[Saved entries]
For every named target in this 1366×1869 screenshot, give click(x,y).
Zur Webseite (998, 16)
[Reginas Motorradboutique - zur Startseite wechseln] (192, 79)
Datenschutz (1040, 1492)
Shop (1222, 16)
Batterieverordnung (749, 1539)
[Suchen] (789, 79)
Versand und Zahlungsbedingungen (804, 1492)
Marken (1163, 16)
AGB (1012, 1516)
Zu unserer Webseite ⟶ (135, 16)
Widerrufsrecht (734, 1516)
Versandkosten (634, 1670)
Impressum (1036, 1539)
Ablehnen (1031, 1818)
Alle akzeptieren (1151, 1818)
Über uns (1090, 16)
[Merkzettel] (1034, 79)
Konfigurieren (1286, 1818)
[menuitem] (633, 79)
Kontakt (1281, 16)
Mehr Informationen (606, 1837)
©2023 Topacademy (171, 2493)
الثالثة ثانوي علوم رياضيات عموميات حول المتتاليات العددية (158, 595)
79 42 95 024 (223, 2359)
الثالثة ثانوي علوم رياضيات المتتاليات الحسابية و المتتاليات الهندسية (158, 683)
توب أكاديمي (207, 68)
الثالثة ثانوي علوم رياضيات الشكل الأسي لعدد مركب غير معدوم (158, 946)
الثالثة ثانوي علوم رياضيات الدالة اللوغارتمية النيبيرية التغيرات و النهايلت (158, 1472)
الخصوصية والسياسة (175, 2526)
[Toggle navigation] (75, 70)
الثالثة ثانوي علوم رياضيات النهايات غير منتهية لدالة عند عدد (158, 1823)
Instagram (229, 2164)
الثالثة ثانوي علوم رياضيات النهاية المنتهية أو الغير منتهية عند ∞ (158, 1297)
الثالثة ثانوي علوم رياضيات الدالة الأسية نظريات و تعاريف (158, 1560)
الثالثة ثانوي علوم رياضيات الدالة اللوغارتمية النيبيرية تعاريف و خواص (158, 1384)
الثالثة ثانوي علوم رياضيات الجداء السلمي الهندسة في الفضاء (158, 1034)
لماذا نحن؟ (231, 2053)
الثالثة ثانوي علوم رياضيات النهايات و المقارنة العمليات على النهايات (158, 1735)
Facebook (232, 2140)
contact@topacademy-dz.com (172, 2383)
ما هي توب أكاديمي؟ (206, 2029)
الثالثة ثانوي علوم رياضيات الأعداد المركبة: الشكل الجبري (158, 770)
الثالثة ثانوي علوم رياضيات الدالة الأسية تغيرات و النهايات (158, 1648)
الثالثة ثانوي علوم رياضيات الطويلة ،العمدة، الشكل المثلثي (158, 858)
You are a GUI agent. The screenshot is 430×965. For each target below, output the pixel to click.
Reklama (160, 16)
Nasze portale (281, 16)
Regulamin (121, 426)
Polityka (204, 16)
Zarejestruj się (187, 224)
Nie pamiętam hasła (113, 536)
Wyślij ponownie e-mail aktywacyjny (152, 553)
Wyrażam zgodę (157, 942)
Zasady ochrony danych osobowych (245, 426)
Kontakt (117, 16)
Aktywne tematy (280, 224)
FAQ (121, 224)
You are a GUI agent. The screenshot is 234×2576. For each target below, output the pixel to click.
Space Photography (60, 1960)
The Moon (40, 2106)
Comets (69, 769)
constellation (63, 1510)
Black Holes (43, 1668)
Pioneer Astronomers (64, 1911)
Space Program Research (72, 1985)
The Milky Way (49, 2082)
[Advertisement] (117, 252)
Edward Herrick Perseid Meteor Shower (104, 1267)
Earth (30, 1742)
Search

Instructions for the task —
A word-for-word copy of the lines above from the one with "Konfigurieren (1286, 1818)" through the one with "توب أكاديمي (207, 68)", inclusive, is the only output wanted.

Response area —
Konfigurieren (1286, 1818)
[menuitem] (633, 79)
Kontakt (1281, 16)
Mehr Informationen (606, 1837)
©2023 Topacademy (171, 2493)
الثالثة ثانوي علوم رياضيات عموميات حول المتتاليات العددية (158, 595)
79 42 95 024 (223, 2359)
الثالثة ثانوي علوم رياضيات المتتاليات الحسابية و المتتاليات الهندسية (158, 683)
توب أكاديمي (207, 68)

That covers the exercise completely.